Face au fléau des accidents de la circulation, devenu d'ailleurs une préoccupation mondiale, pouvoirs publics et composantes de la société civile se sont mobilisés, depuis plus d'une décennie déjà, afin de réduire au minimum le nombre de ces événements douloureux en Tunisie et surtout leur impact négatif sur les personnes et les biens.
En effet, entre 10 et 11 mille accidents de la circulation surviennent chaque année en moyenne sur nos routes, causant entre 14 et 15 mille blessés et entre 1.500 et 1.550 décès en moyenne par an, soit près de quatre tués par jour, avec des pertes pouvant atteindre, pour les préjudices corporels, quelque 180 milliards par an en moyenne, sans compter le pertes indirectes.

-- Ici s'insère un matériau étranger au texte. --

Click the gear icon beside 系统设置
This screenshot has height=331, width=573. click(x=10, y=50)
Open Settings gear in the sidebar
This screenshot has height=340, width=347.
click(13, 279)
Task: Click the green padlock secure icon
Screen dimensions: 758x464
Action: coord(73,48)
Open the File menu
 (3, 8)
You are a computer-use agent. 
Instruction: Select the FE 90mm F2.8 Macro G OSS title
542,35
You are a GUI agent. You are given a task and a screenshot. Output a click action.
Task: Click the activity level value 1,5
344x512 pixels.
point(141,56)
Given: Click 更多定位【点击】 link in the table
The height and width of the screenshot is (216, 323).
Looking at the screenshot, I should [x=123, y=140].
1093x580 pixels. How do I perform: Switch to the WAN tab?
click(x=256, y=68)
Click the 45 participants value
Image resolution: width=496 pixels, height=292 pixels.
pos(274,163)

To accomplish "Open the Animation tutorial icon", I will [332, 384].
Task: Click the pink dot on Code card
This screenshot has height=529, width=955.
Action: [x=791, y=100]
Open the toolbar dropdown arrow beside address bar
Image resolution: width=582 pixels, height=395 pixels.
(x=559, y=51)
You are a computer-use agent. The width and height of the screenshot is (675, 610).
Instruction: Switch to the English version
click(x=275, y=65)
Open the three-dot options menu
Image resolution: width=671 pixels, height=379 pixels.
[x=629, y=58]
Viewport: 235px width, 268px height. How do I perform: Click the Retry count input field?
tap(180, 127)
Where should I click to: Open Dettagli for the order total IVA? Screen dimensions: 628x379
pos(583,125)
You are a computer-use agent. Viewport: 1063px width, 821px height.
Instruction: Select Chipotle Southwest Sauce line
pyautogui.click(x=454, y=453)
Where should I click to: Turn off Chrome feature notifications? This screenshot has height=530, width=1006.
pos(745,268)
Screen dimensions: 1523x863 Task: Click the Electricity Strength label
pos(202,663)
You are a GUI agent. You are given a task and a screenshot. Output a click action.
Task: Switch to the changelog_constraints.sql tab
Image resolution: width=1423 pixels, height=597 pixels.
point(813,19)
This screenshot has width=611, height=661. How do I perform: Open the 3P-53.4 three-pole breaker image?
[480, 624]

Les questions soulevées par le Chef de l'Etat lors de sa visite au poste de la Garde nationale sur l'autoroute A1, fin juin dernier, ont inauguré, ainsi, une nouvelle vision du problème, tout en mettant en valeur les nombreux acquis et réalisations en matière de sécurité routière. Le Président Ben Ali avait ce jour remis en question la réponse nationale au problème et invité tous ses concitoyens à approfondir la réflexion à propos de ce fléau.  Certes avec l'évolution remarquable du parc automobile et du nombre de nouveaux conducteurs, la gravité des accidents a enregistré une baisse évaluée à 14 tués (en moins) en 2005 par rapport à 2004. Mais cette baisse, à peu près régulière depuis 2001, n'enlève, hélas, rien à l'aspect dramatique et alarmant du problème.
C'est d'ailleurs pour cela qu'il reste constamment à l'étude aussi bien à très haut niveau, qu'au niveau des structures spécialisées ou d'appui telles que les associations, les écoles, les médias, et autres, soit l'ensemble des structures de la société civile ainsi que l'opinion publique.
Les mesures arrêtées lors de la toute dernière session du Conseil des ministres, présidé mardi dernier par le Chef de l'Etat, et qui concernent le projet qui «modifie et complète certaines dispositions du Code de la route», constituent un nouveau pas vers plus de sécurité sur nos routes.
Le Chef de l'Etat a, à cette occasion, recommandé non seulement «d'adopter les mécanismes modernes pour garantir la sécurité de la circulation sur les routes», mais aussi «d'intensifier les efforts de conscientisation et de sensibilisation au respect des dispositions du Code de la route» puisque la plupart des drames surviennent suite aux écarts enregistrés par les différents usagers de la route par rapport aux règles de ce texte.
Il a par ailleurs recommandé «d'impulser l'activité des associations oeuvrant dans ce domaine» qui, selon des décisions prises ultérieurement, siègent en tant que membres au Conseil national de la sécurité routière.
La création, au cours de l'année écoulée, sur initiative du Chef de l'Etat, outre l'Observatoire national de la sécurité, d'un fonds national pour financer les activités visant la sécurité routière, donnera, à coup sûr, auxdites associations une impulsion salutaire à leurs programmes et actions.
Il va sans dire que la mise en place de mécanismes efficients d'intervention, conjuguée à une plus grande implication du tissu associatif en direction des différents intervenants, notamment le citoyen usager, ne manquera pas de stimuler la conscience de chacun et de toute la collectivité en vue de la nécessité de renforcer cette amorce de régression de la courbe des accidents de la circulation. Car c'est bien là un enjeu national majeur qui implique une responsabilité collective.